(Extracted records Opens)

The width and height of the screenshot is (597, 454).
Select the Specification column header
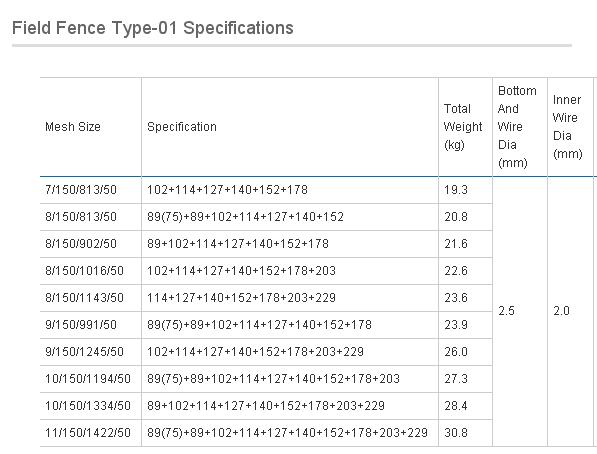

(Extracted records Closes)
(Extracted records Opens)

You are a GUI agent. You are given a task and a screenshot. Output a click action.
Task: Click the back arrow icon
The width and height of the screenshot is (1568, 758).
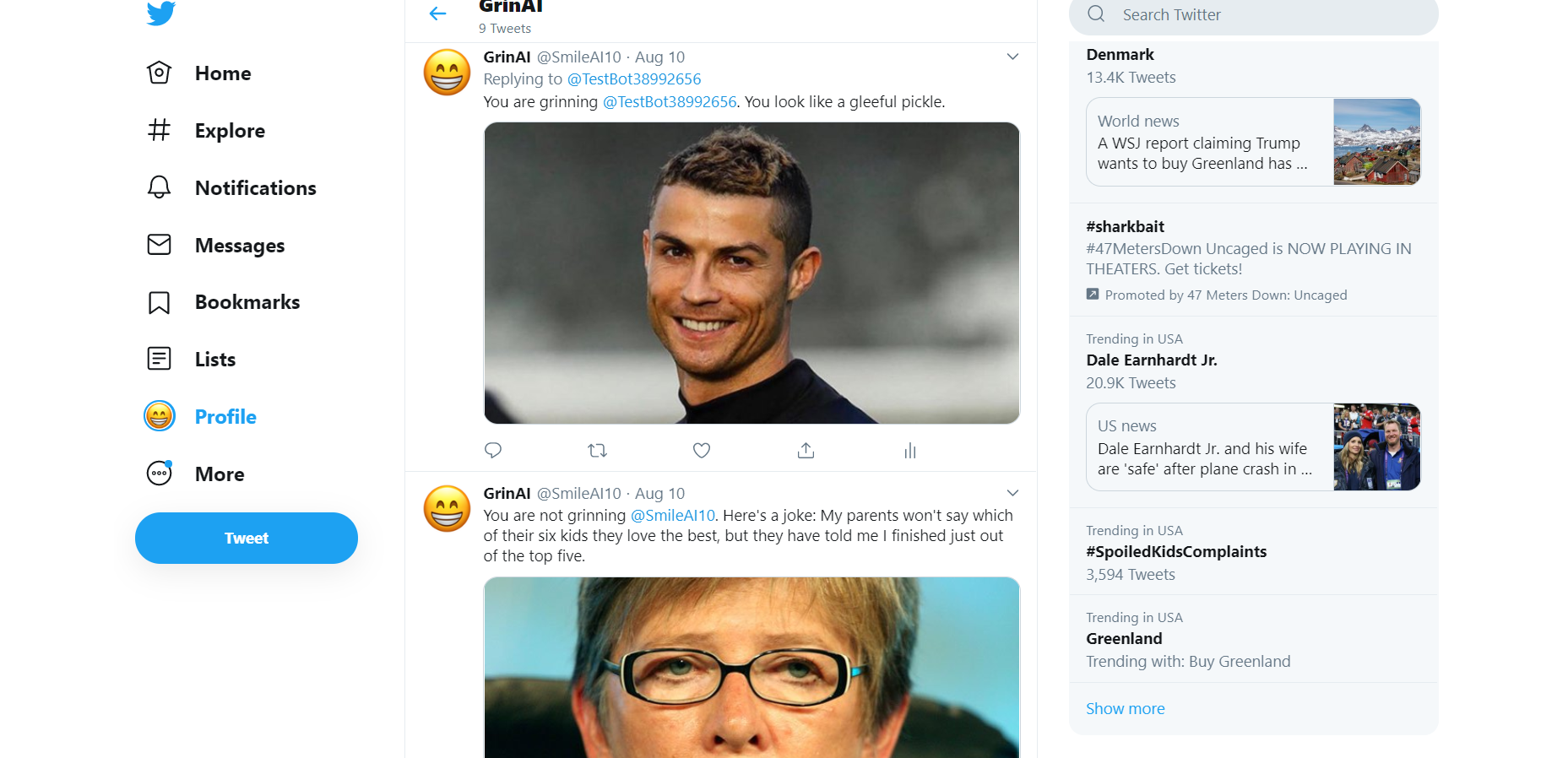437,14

(Extracted records Closes)

Your task -
From the line that has "The width and height of the screenshot is (597, 454)." through the line that has "Select the Specification column header", copy every line exactly as it appears above, and leave out all others.

Response to this exercise -
The width and height of the screenshot is (597, 454).
Select the Specification column header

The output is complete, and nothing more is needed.